Prosecutors deliberately and repeatedly stated that the scope of the trial was only to determine the level of complicity that Zschäpe and her fellow defendants had with the crimes the NSU stands accused of. It is the prosecution's opinion that Zschäpe, Mundlos, and Böhnhardt were the only members of the NSU despite strong evidence against the trio thesis.

One of the more controversial subjects to come to light during the NSU murder trial was the level of cooperation and support that neo-Nazi informants and organisations received from the Federal Office for Protection of the Constitution (BfV), Germany's domestic security agency. The BfV began cultivating informants from Germany's neo-Nazi groups in the early and mid-1990s to deal with the rise in anti-immigrant crime like the Rostock-Lichtenhagen riots of 1992. During the trial it became clear that BfV informants were aware or potentially aware of the homicides and other crimes attributed to the NSU and that this information was not shared with local police either accidentally or purposefully. All attempts made by the victims' legal team to examine this relationship have been buried by the prosecution team as irrelevant to the scope of the murder trial.

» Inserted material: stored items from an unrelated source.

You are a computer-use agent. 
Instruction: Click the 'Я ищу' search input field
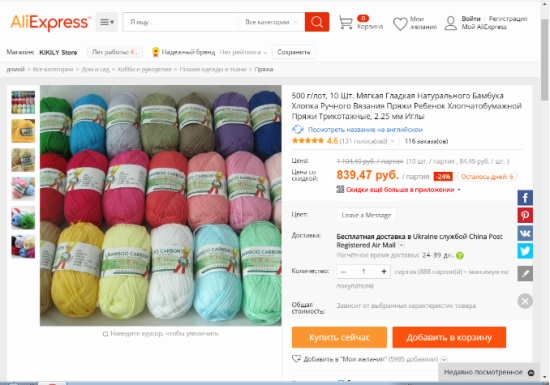point(181,22)
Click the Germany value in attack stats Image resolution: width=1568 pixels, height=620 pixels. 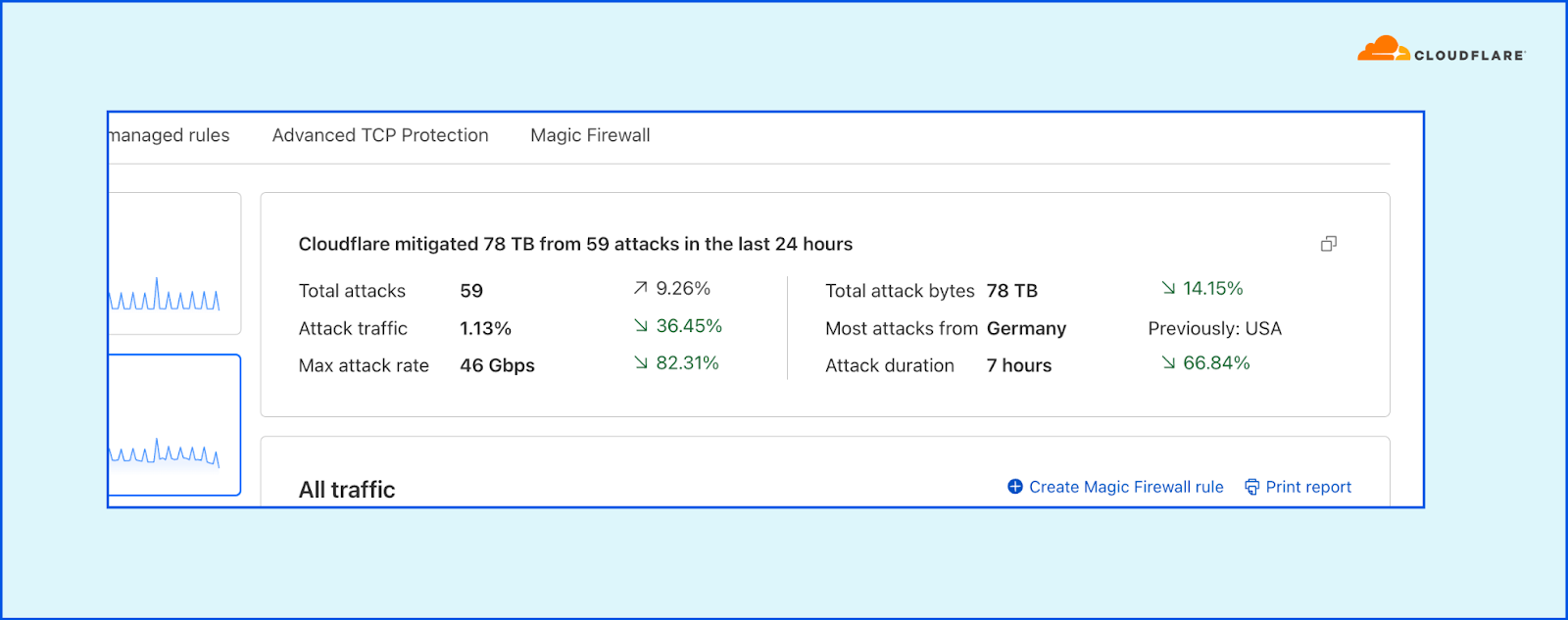[1026, 328]
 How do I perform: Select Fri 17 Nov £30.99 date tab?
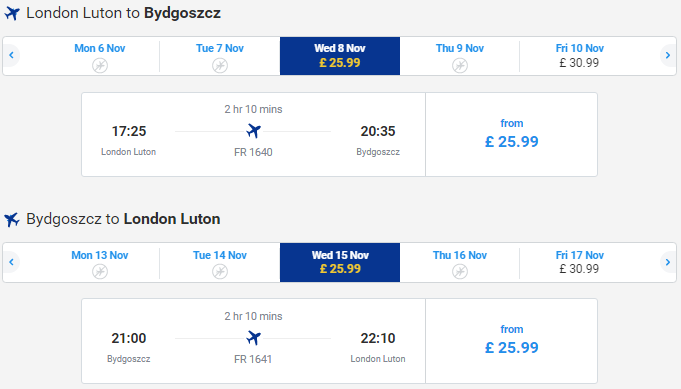point(579,262)
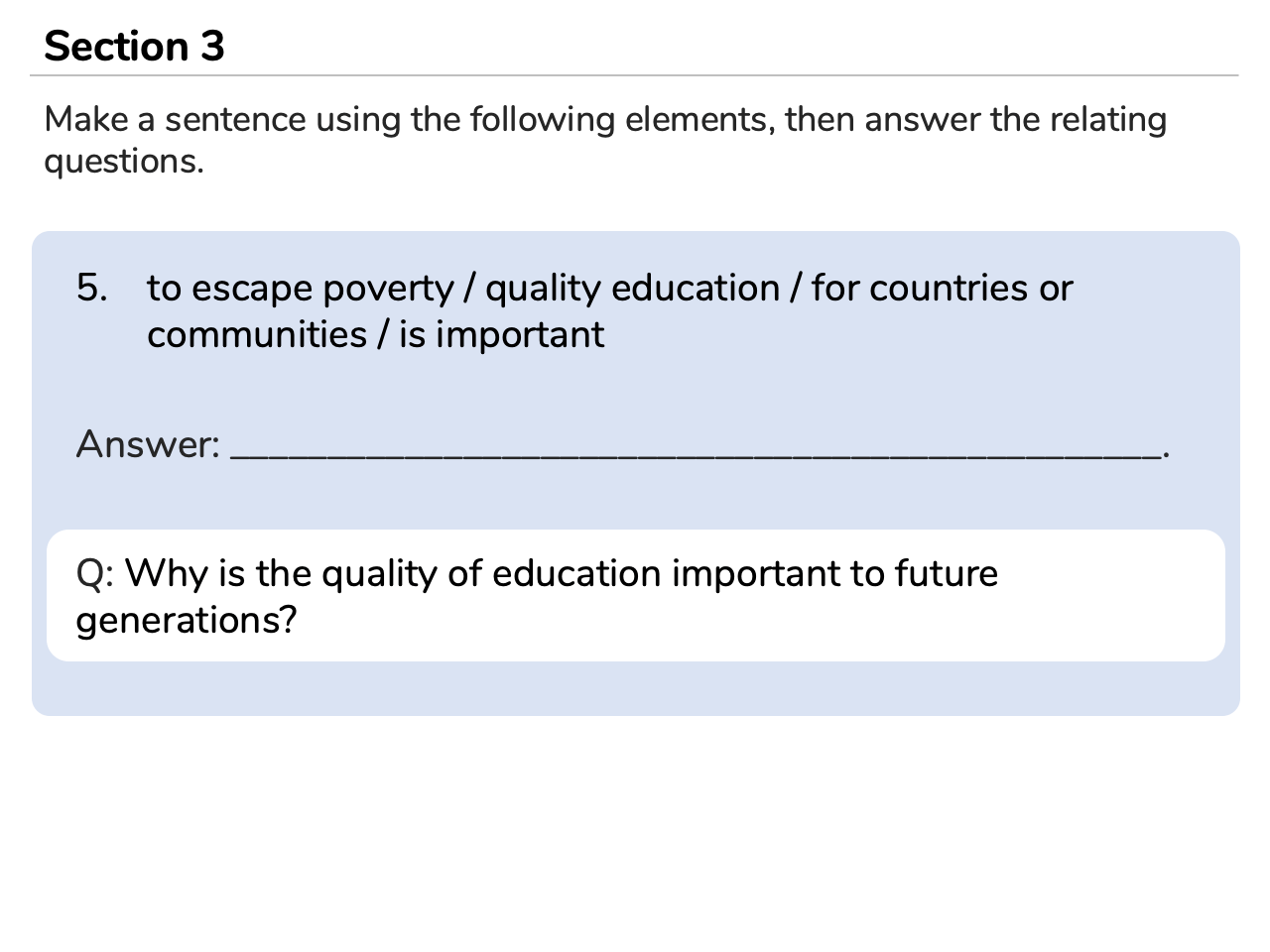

On 11 July 2018, Zschäpe was convicted of murder on ten counts and sentenced to life imprisonment. Her accomplices were convicted as follows:
- Wohlleben: Guilty – Convicted of aiding and abetting nine murders by procuring the pistol used. Sentenced to ten years in prison.
- Eminger: Guilty – Convicted of aiding a terror organisation. Sentenced to two and a half years in prison.
- Gerlach: Guilty – Also convicted of aiding a terror organisation. Sentenced to three years in prison.
- Schulze: Guilty – Convicted of aiding and abetting in nine counts of murder. Sentenced to three years of juvenile detention as he was only 20 years old at the time of the murders.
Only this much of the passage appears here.